YOUR GOAL — Repeat all of the items below word for word, but leave the pictures out.

* begin EXERCISE DATA *

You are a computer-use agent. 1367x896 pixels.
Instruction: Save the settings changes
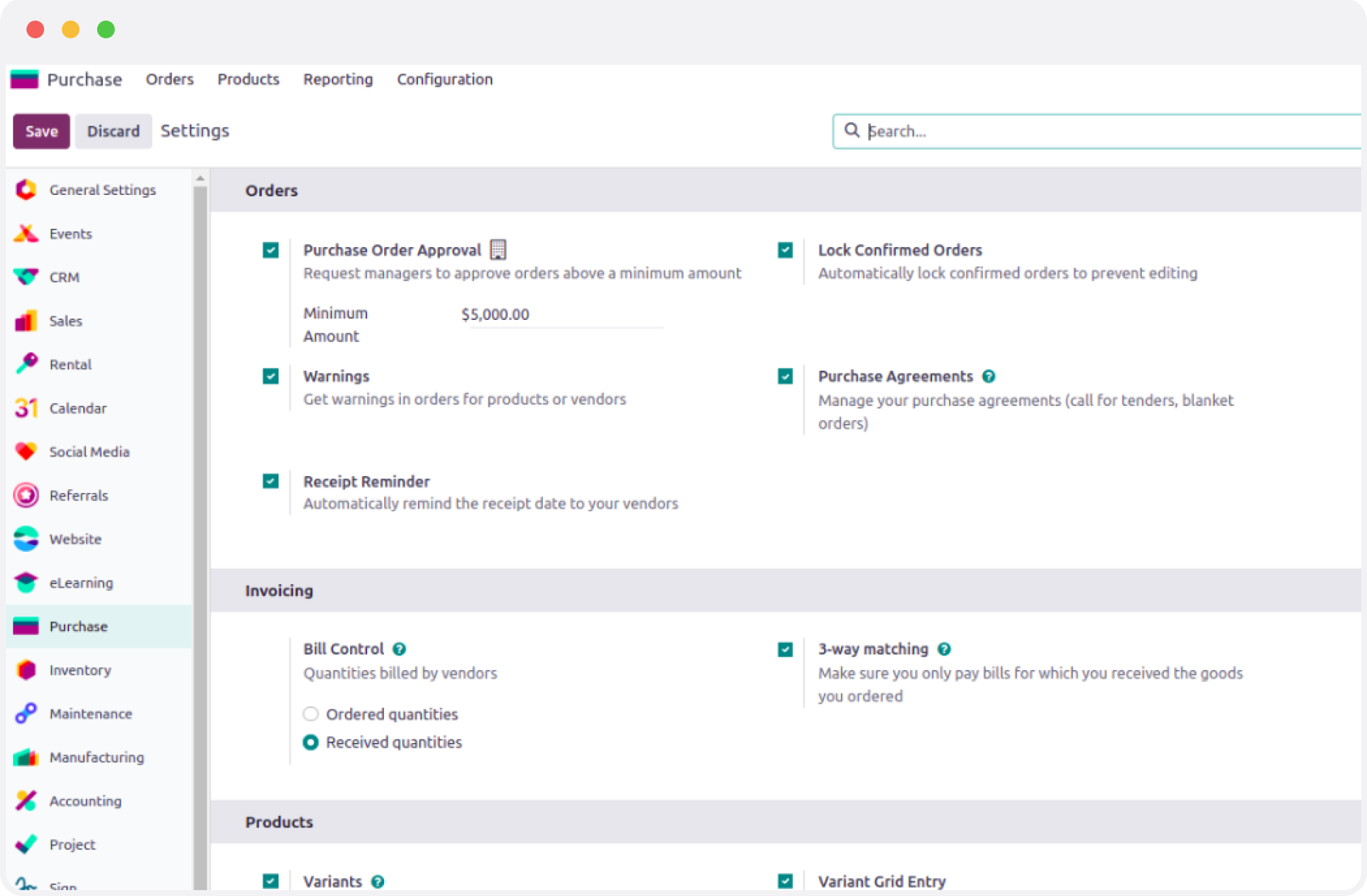[x=41, y=132]
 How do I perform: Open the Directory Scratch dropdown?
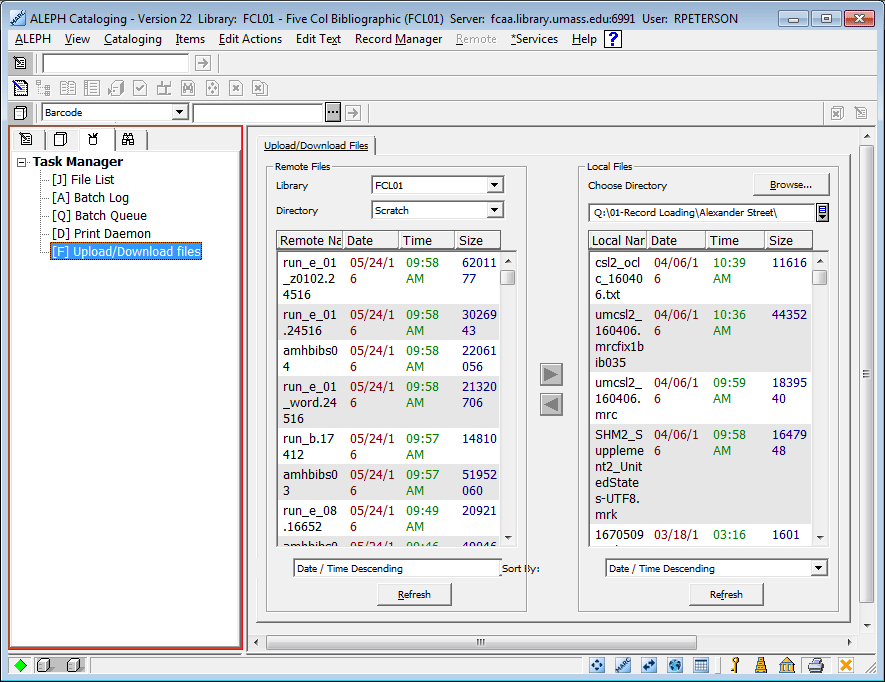click(494, 210)
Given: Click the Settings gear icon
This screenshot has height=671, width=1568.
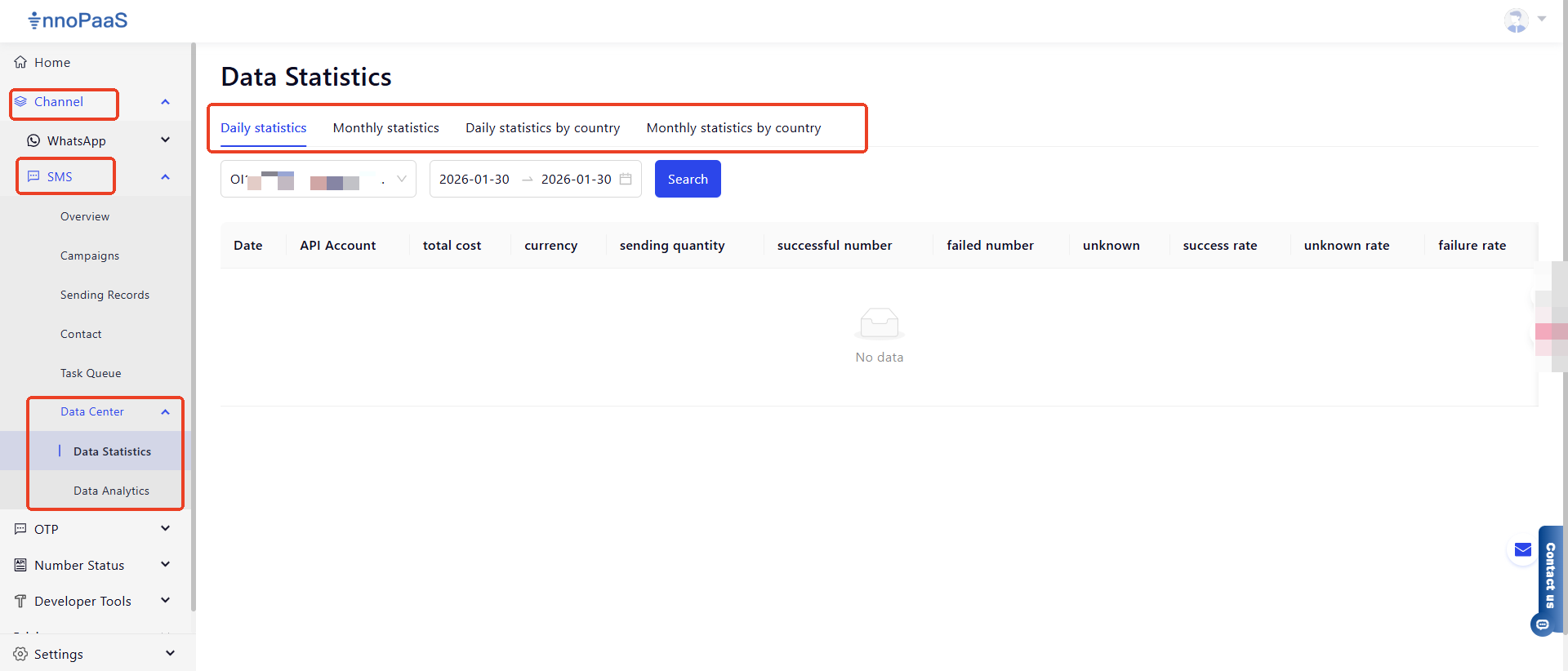Looking at the screenshot, I should pyautogui.click(x=20, y=654).
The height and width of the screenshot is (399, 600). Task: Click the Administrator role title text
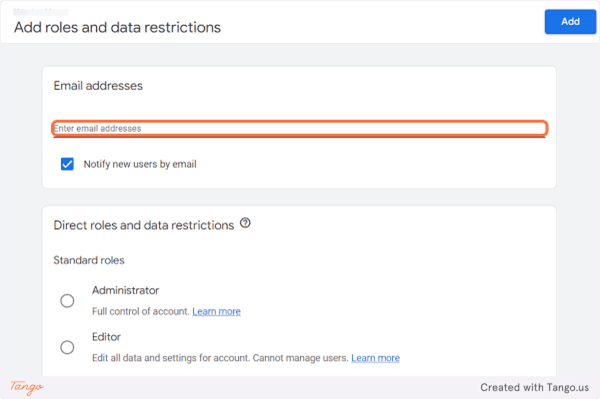click(x=126, y=290)
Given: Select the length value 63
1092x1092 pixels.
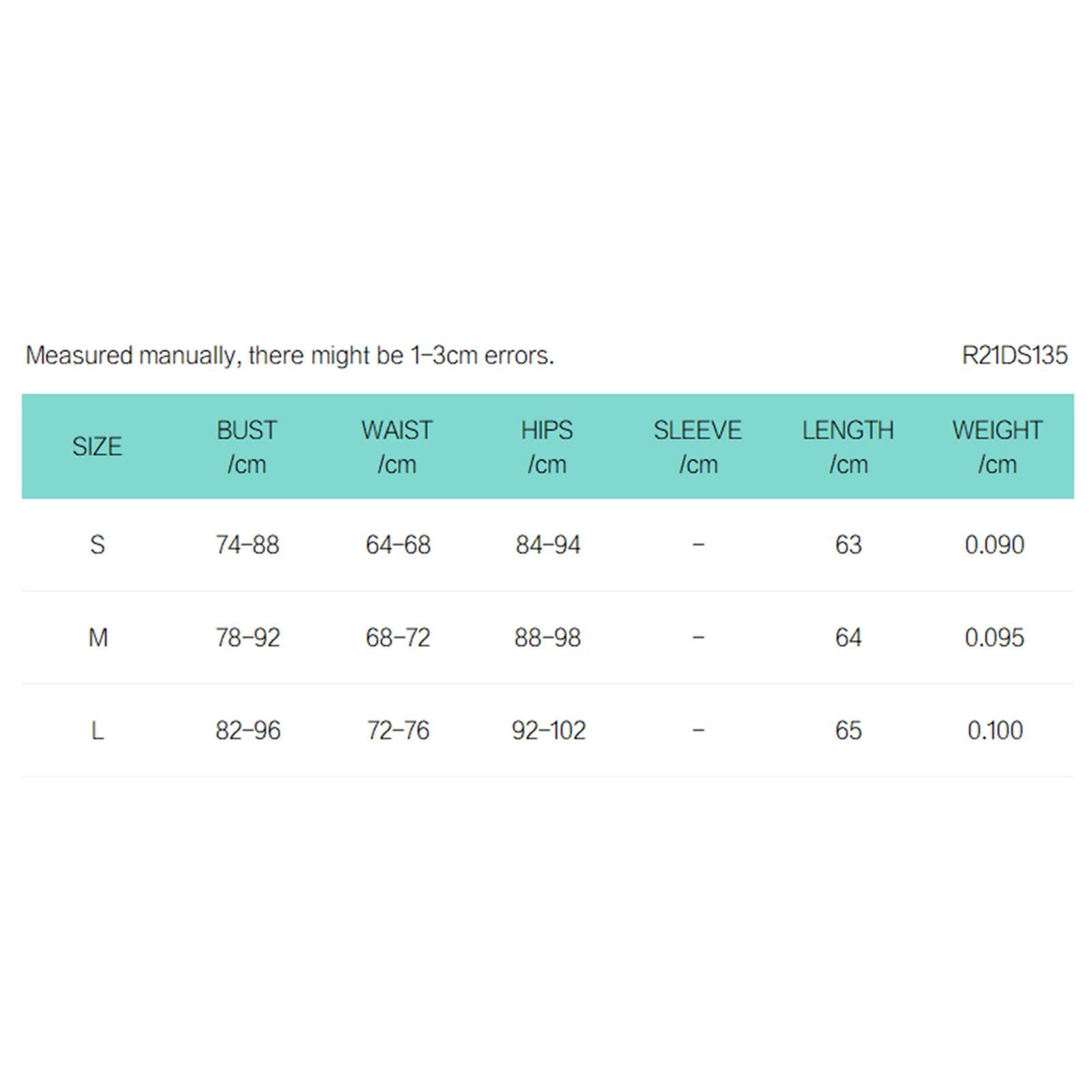Looking at the screenshot, I should 848,545.
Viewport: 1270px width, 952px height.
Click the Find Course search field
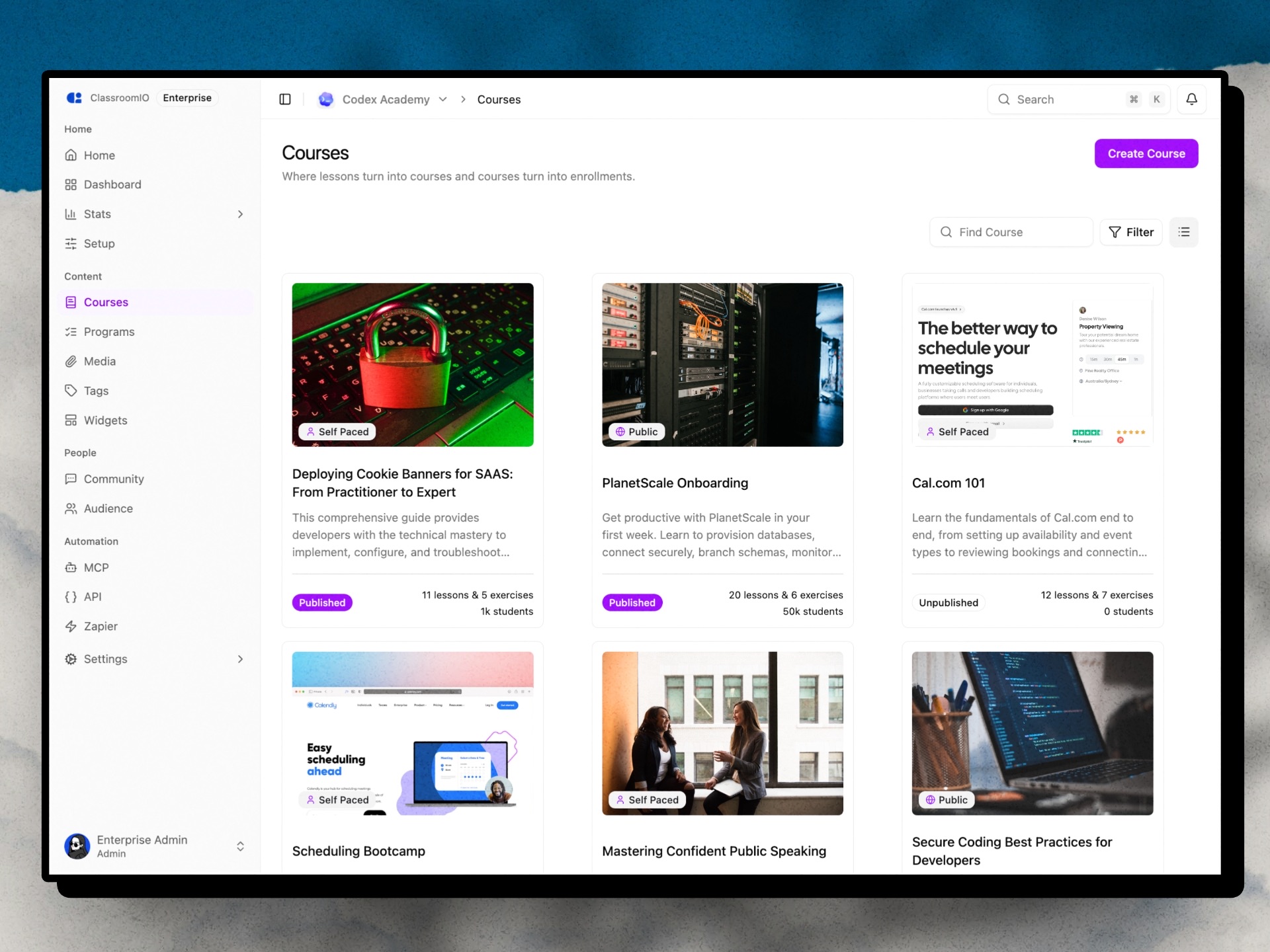pyautogui.click(x=1011, y=232)
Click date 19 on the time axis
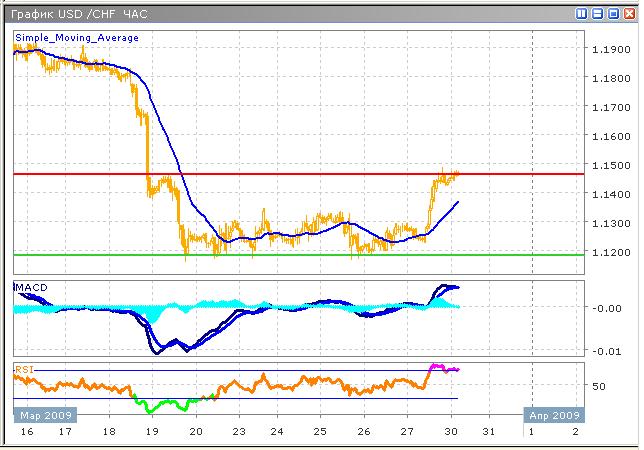Viewport: 644px width, 450px height. [x=151, y=432]
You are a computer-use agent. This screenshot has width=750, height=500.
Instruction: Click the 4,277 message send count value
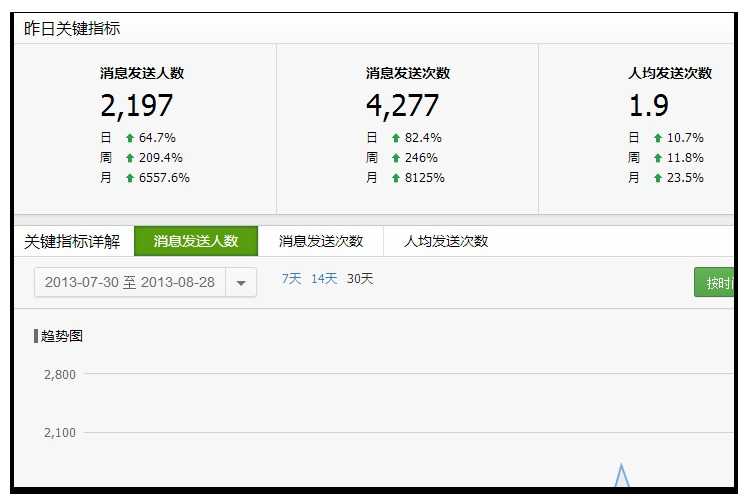[x=402, y=105]
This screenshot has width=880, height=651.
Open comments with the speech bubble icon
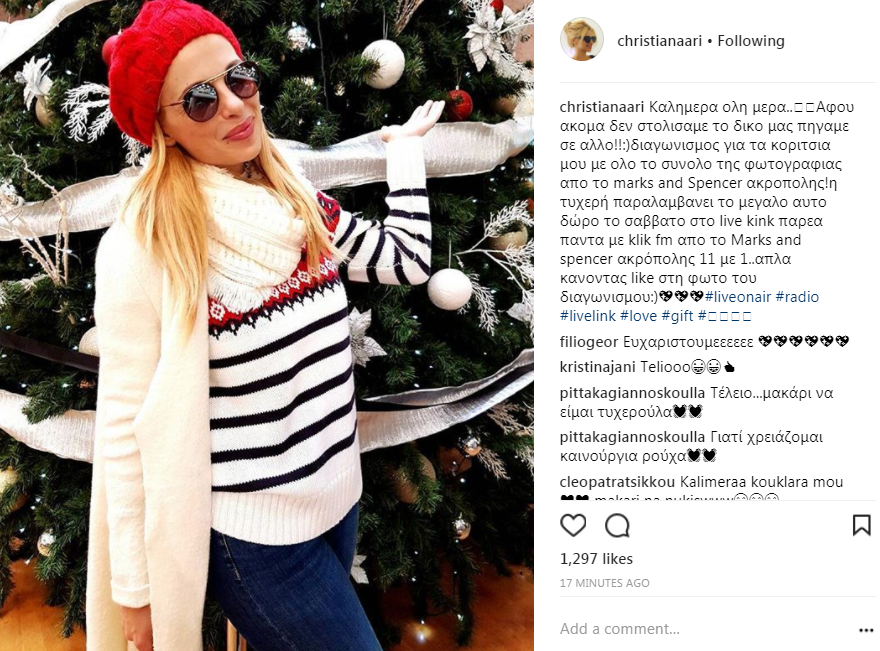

* end EXERCISE DATA *

THE RESPONSE —
You are a computer-use agent. 1367x896 pixels.
Instruction: Save the settings changes
[x=41, y=132]
 How do I perform: Open the Directory Scratch dropdown?
click(494, 210)
Given: Click the Settings gear icon
This screenshot has height=671, width=1568.
Looking at the screenshot, I should pyautogui.click(x=20, y=654).
The height and width of the screenshot is (399, 600). Task: Click the Administrator role title text
click(x=126, y=290)
Given: Select the length value 63
1092x1092 pixels.
Looking at the screenshot, I should 848,545.
Viewport: 1270px width, 952px height.
Click the Find Course search field
pyautogui.click(x=1011, y=232)
Click date 19 on the time axis
Viewport: 644px width, 450px height. [x=151, y=432]
You are a computer-use agent. This screenshot has width=750, height=500.
Instruction: Click the 4,277 message send count value
[x=402, y=105]
This screenshot has width=880, height=651.
Open comments with the speech bubble icon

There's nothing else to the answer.